In-Depth Proteomics Identifies a Role for Autophagy in Controlling Reactive Oxygen Species Mediated Endothelial Permeability

Endothelial cells (ECs) form the inner layer of blood vessels and physically separate the blood from the surrounding tissue. To support tissues with nutrients and oxygen, the endothelial monolayer is semipermeable. When EC permeability is altered, blood vessels are not functional, and this is associated with disease. A comprehensive knowledge of the mechanisms regulating EC permeability is key in developing strategies to target this mechanism in pathologies. Here we have used an in vitro model of human umbilical vein endothelial cells mimicking the formation of a physiologically permeable vessel and performed time-resolved in-depth molecular profiling using stable isotope labeling by amino acids in cell culture mass spectrometry (MS)-proteomics.
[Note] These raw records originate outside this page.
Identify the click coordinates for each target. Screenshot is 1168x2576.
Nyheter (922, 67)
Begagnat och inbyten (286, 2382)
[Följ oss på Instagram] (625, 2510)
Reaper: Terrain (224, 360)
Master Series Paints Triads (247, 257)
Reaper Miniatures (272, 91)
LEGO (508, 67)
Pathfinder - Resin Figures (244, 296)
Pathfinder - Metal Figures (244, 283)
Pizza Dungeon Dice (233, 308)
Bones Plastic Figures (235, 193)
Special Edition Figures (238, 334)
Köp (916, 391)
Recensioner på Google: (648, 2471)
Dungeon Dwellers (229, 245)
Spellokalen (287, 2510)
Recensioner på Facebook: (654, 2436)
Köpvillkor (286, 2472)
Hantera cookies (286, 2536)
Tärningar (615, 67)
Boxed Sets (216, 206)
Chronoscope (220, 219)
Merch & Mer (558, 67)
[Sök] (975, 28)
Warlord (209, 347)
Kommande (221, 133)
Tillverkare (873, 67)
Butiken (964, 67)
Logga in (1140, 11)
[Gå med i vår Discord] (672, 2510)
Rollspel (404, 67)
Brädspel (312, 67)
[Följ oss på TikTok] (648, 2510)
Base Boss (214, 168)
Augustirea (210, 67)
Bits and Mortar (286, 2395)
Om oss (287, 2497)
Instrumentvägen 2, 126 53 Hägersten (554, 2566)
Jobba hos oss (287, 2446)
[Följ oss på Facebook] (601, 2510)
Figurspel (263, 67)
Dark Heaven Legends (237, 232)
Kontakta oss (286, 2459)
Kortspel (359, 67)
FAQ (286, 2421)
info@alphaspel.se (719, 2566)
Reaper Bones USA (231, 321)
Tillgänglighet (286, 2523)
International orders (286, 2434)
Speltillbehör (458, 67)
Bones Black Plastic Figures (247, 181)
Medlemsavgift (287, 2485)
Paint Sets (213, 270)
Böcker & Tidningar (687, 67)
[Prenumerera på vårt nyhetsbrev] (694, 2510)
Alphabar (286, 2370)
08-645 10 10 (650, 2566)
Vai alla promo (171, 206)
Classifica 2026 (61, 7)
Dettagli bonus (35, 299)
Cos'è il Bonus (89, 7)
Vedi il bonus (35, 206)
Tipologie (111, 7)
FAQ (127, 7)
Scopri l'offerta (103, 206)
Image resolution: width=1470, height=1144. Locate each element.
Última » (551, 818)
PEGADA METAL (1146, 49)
Autophagy is induced when ECs are assembled into a physiologically permeable monolayer. By using siRNA and drug treatment to block autophagy in combination with functional assays and MS proteomics, we show that ECs require autophagy flux to maintain intracellular reactive oxygen species levels, and this is required to maintain the physiological permeability of the cells.

内皮细胞（Endothelial cells, ECs）构成血管的内层结构，可从物理层面将血液与周围组织分隔开来。为向组织输送营养物质与氧气，内皮单层膜具备半通透性。当内皮细胞通透性发生异常改变时，血管将丧失正常生理功能，这一现象与多种疾病的发生发展密切相关。全面阐明调控内皮细胞通透性的分子机制，是开发针对相关病理过程的靶向干预策略的核心关键。本研究采用模拟生理性通透血管形成的人脐静脉内皮细胞（human umbilical vein endothelial cells, HUVECs）体外模型，并借助细胞培养氨基酸稳定同位素标记（Stable Isotope Labeling by Amino acids in Cell Culture, SILAC）-质谱（mass spectrometry, MS）蛋白质组学技术，开展了时间分辨的深度分子谱分析。研究发现，当内皮细胞组装形成生理性通透的单层结构时，自噬（autophagy）过程会被诱导激活。本研究通过小干扰RNA（small interfering RNA, siRNA）与药物处理联合阻断自噬，并结合功能实验与质谱蛋白质组学分析，证实内皮细胞需要依赖自噬流（autophagy flux）来维持细胞内活性氧（reactive oxygen species, ROS）水平，而这一过程是维持细胞生理性通透性的必要条件。